How The SRPP Works
   In a nutshell, one triode stands on top of another with a resistor spanning cathode and plate. First, the bottom tube receives the input signal; second, by reacting to that signal, it gives the top tube its drive signal. While this circuit has several topological variations, in all cases the output is taken at the top triode's cathode.
  This circuit constitutes a push-pull output stage that happens to comprise its own phase splitter. Consequently, unlike most push-pull circuits, Class A operation is necessary to the SRPP's functioning. As the current flowing through the bottom tube varies, the resistor Rak sees a varying voltage develop across its resistance in response. This variation in voltage is then given either through a capacitor or directly to the top triode's grid, which will conduct a varying amount of current as a result.  Since the load resistance connects in between the top and bottom tubes and ground, it provides a path to absorb the change in current.

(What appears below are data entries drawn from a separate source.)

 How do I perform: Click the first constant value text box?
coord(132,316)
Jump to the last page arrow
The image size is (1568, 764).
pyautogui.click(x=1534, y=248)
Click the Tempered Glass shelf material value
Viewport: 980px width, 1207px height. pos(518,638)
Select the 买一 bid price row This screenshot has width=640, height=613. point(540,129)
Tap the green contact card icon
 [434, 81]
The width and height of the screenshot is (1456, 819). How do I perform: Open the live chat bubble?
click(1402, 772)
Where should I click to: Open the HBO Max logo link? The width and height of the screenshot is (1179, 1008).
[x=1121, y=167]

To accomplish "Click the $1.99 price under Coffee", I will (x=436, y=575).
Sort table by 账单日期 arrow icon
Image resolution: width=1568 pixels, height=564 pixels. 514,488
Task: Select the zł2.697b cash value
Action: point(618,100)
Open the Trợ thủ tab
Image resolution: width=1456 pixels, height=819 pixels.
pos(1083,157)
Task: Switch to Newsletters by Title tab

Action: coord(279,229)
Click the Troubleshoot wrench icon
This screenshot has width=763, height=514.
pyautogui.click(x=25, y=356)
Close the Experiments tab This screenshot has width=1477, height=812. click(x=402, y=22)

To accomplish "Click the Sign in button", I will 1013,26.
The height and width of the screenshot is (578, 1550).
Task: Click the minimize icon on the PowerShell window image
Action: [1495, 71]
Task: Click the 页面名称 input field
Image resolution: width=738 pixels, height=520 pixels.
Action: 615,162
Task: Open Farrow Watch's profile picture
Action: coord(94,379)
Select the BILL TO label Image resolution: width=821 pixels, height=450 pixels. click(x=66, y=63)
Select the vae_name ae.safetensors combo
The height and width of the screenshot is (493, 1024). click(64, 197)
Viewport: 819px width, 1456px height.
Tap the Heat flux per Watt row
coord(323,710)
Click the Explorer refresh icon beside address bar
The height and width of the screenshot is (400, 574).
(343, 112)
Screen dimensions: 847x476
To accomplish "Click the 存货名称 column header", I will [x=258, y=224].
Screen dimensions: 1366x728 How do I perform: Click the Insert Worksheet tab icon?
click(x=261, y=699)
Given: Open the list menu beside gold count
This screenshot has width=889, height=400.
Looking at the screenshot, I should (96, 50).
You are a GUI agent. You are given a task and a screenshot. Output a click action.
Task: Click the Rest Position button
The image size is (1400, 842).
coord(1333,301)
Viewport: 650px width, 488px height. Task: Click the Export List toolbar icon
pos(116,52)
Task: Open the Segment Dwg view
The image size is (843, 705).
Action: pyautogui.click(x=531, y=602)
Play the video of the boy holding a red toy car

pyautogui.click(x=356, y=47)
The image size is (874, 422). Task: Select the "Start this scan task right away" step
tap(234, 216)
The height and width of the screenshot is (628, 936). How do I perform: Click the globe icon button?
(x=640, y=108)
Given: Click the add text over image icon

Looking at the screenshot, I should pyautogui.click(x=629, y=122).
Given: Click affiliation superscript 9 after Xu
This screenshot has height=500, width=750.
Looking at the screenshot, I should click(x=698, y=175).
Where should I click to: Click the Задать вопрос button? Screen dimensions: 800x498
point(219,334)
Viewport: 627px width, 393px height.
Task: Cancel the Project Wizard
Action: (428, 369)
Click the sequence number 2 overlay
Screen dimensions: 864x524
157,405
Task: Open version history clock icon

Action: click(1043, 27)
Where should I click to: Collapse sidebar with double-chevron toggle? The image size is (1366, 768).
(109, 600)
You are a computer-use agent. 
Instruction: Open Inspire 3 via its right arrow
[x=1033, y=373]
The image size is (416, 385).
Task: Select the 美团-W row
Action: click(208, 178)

   Although at idle both triodes draw an equal current flow, in the presence of an input signal the triodes conduct in anti-phase. How is this possible with two tubes in series? Relative to the top tube's cathode, the signal developed across resistor Rak is in anti-phase to the input signal given to the bottom tube's grid. For example, a positive pulse at the bottom tube's grid results in a negative pulse at the top tube's grid. Therefore, the top triode's change in current conduction will be in anti-phase to the bottom triode's change in current conduction; thus, the pulling and the pushing. As the bottom triode pulls the output voltage down, because it is experiencing a greater conduction, the top triode let's go, as it is conducting less. Conversely, as the top triode pulls the output voltage up by conducting more, the bottom triode let's go by conducting less. The load then sees the delta, the difference, in conduction between top and bottom tube.
   At idle we know there is zero difference between top and bottom tube current flow, thus no current is delivered into the load resistance. But if a positive pulse is applied to the bottom tube's grid, its current conduction might increase from 10 mA to 15 mA, while the top triode's current conduction decreases from 10 mA to 5 mA because of the bottom tube's greater conduction through resistor Rak, which forces the top tube's grid negative. The difference between these two currents is 10 mA, which is delivered into the load resistance.
    What if there is no load resistor? In this case, there will be voltage amplification at the output, but no current variation between tubes, for
there can be no difference in current draw between top and bottom tubes, as there is only one current path through both tubes. The load resistance defines a second current path, which is available to both tubes.
   When the top tube conducts more current than the bottom tube, the difference in current flows through the load resistance into the cathode of the top tube.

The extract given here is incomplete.